* **WHAT IS EXPECTED**
Report every row below that contains the string "link", copying each one in full. Case counts.

----

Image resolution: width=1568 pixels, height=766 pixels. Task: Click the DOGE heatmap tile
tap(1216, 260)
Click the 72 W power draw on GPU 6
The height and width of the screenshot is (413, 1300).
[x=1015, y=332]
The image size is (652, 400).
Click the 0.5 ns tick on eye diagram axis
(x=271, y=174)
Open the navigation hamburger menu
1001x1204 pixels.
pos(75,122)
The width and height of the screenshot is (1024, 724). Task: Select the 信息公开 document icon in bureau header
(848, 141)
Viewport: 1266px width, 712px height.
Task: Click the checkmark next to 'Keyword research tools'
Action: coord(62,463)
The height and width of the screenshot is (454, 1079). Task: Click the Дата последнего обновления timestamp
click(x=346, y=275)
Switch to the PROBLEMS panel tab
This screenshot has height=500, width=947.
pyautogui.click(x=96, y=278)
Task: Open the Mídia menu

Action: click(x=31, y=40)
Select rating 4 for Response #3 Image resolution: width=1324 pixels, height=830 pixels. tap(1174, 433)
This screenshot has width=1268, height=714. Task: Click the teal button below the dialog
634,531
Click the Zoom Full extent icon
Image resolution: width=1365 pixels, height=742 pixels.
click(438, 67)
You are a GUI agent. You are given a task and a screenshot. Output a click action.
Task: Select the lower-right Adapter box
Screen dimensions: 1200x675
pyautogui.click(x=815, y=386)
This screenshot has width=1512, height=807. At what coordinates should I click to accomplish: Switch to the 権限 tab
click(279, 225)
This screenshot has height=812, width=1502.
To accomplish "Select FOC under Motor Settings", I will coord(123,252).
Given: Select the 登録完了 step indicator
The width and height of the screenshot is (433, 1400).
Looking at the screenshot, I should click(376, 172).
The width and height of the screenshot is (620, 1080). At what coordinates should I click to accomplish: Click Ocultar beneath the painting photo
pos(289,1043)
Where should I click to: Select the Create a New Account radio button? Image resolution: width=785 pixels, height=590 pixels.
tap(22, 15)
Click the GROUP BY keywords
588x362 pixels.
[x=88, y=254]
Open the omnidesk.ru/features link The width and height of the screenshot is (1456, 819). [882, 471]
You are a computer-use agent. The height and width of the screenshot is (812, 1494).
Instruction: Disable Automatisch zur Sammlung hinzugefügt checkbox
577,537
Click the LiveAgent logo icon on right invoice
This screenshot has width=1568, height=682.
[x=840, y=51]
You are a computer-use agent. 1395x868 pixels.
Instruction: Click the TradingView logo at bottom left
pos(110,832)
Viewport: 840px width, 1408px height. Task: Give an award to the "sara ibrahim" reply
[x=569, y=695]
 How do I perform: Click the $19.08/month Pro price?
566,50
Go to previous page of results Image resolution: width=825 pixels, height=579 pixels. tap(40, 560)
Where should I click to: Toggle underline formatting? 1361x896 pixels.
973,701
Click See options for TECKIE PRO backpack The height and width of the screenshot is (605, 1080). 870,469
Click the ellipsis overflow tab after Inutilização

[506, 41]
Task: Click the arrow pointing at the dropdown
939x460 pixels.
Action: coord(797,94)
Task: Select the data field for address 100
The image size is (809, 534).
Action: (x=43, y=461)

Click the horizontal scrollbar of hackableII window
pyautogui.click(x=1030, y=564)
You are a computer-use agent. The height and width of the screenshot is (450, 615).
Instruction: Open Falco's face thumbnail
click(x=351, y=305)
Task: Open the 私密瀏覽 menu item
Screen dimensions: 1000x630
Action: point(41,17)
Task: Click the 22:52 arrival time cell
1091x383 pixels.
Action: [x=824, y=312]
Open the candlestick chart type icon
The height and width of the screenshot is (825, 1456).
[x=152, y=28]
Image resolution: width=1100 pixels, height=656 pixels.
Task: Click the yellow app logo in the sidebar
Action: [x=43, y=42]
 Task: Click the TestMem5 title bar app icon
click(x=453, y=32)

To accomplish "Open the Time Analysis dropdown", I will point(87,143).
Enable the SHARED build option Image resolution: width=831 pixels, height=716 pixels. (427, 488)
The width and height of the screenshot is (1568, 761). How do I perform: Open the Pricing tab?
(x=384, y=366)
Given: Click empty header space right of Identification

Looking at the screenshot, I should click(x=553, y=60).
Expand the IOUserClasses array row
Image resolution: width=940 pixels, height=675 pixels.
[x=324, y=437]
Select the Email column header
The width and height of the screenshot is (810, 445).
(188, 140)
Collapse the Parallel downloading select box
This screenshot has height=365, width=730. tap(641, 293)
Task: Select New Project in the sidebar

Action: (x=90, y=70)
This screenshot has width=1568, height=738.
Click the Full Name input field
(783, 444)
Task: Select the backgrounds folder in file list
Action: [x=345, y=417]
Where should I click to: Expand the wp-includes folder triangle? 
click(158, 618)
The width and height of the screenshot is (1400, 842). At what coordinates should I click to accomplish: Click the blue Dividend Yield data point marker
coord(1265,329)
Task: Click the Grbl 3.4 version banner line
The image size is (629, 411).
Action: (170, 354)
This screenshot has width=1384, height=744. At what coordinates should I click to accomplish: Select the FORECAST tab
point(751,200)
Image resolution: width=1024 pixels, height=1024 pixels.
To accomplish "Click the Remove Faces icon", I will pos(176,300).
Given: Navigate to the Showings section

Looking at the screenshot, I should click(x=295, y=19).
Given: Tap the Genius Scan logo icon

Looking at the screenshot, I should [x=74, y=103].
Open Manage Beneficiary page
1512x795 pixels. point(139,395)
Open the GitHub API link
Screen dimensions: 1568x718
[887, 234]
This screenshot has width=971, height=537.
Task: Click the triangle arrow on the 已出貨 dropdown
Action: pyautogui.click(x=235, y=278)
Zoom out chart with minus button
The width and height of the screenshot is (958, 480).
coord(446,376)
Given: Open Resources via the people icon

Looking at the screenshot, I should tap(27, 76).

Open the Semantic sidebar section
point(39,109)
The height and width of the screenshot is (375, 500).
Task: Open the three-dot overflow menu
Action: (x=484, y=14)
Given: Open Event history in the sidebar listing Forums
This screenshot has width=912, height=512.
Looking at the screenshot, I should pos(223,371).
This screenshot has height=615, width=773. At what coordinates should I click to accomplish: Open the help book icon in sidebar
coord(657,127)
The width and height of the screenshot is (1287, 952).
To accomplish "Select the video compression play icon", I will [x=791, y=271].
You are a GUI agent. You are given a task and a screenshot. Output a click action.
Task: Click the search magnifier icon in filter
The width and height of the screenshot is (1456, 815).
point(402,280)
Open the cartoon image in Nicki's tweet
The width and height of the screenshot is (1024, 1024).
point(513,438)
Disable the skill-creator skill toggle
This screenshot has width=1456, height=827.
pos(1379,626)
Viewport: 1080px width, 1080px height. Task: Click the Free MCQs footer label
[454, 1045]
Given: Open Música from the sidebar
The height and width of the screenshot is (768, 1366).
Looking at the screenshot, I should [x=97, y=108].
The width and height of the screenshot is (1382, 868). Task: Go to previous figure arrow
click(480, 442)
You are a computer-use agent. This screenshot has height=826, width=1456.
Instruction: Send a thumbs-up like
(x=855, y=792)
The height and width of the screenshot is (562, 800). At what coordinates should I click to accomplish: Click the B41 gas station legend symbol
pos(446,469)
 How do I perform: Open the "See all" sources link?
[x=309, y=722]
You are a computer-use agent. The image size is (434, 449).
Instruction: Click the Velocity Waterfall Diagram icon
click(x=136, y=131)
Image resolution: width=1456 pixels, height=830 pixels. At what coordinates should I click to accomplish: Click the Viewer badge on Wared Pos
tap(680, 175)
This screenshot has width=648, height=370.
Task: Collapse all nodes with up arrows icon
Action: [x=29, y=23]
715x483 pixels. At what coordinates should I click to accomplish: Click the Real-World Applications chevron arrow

----

* **RESPONSE TO THE TASK**
Open the omnidesk.ru/features link The width and height of the screenshot is (1456, 819). [882, 471]
Open the GitHub API link
 How do I perform: Open the "See all" sources link?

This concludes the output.